Thirty years above the ground: Sierra Vista Aerostat could be getting new technology
SIERRA VISTA - Silently floating over Sierra Vista for the last 30 years, is a giant radar balloon, known as the Aerostat. It monitors illegal aircraft for U.S. Customs and Border Protection, but not many people have seen it closely.
The aerostat was launched back in the late 80s. Its technology hasn't changed much since then, but the way some of those who live below the balloon perceive it, has.
"A lot of people were weary of it and what it was going to mean to us because we really didn't have the knowledge," said Sierra Vista resident Angela Hanson.
Now, it's simply become part of the landscape. "Eye in the Sky is what we call it," said Hanson.
The Aerostat was grounded by the wind Friday, but on quieter days, it stays high above the ground.
“What we do with this system is take a radar [and] put it up 10 to 12 thousand feet so we can see over these mountains and see long ranges over the curvature of the earth," said Rob Brown, CBP Tethered Aerostat Radar System Program Manager.
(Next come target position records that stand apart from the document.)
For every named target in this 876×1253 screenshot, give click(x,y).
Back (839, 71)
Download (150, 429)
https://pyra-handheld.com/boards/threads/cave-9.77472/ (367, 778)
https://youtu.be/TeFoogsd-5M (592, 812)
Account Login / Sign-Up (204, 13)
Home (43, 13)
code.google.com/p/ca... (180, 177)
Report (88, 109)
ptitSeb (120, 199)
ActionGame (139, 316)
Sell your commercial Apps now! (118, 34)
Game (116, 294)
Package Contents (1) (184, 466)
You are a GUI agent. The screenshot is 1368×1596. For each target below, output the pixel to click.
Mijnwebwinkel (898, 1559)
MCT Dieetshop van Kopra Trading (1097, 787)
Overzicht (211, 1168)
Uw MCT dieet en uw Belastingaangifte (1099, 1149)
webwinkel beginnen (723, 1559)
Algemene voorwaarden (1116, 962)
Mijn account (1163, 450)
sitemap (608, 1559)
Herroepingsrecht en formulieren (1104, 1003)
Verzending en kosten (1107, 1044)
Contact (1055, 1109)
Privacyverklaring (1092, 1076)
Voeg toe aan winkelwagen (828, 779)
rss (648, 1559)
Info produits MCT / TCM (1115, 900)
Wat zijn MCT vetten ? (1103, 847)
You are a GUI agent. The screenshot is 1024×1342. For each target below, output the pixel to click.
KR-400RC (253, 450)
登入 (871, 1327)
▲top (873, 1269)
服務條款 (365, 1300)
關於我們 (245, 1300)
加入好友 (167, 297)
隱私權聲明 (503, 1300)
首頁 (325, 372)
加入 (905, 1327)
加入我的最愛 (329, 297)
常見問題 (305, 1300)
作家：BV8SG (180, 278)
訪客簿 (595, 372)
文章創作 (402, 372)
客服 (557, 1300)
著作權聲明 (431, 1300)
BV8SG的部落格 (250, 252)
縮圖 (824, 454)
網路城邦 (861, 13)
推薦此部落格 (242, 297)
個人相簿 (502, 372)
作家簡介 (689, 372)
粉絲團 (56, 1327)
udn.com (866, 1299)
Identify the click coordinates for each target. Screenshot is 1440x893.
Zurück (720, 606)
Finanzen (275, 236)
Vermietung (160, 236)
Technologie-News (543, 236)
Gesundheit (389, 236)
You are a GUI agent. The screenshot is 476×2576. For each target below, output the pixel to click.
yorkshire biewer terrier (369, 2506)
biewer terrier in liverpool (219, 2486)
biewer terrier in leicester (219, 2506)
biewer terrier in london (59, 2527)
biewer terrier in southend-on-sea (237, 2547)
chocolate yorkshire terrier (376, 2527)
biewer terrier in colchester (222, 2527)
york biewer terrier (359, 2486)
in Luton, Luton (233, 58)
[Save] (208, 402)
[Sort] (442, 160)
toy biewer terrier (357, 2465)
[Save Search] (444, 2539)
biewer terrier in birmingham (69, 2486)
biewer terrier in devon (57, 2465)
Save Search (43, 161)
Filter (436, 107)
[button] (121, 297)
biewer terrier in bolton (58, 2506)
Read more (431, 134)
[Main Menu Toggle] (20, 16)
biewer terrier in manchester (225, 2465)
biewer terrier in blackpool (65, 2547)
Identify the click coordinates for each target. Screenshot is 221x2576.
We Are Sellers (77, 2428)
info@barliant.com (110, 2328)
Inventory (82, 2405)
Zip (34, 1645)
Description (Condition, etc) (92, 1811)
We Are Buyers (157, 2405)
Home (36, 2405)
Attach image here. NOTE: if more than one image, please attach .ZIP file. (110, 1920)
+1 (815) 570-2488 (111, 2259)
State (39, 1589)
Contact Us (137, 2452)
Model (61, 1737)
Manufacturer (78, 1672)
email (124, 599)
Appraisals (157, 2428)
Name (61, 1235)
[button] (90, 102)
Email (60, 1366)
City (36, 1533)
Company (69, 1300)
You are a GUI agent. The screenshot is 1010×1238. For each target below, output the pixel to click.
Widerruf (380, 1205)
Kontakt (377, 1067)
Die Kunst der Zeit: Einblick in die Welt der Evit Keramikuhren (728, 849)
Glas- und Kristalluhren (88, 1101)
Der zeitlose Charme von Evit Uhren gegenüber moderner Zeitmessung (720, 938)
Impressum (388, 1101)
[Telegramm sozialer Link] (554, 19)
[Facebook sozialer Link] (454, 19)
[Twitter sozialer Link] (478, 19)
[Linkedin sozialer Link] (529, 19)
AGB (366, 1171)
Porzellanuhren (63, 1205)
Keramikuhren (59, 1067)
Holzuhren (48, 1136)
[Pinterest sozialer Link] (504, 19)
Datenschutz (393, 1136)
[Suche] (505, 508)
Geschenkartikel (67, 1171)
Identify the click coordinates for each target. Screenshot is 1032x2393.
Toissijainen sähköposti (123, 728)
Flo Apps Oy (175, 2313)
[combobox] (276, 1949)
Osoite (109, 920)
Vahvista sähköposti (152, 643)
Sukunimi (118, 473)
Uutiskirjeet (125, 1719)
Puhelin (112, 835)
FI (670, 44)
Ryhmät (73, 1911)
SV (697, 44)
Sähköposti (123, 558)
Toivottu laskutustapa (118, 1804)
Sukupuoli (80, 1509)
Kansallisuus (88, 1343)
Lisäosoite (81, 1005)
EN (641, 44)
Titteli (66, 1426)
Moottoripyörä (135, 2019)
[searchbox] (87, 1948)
The balloon specifically looks for small planes carrying illegal drugs. A big problem when the aerostat was first launched.
"To the point where we were counting tens of thousands of aircraft per year delivering narcotics in the United States," said Brown. "Since we put TARS in place, that type of smuggling is down to less than 10 per year."
It can also track weather: wind, rain, and lightning.
Homeland security is just beginning to look into adding new technologies, and is talking to several bidding contractors.
"The oldest parts of the system happen to be in the radar, and so that is a priority for us to take a very close look at, to see what types of improvements with modern technology that we can make to the performance and the longevity of the radar,” said Brown.
The government hopes to have a new contract by 2017.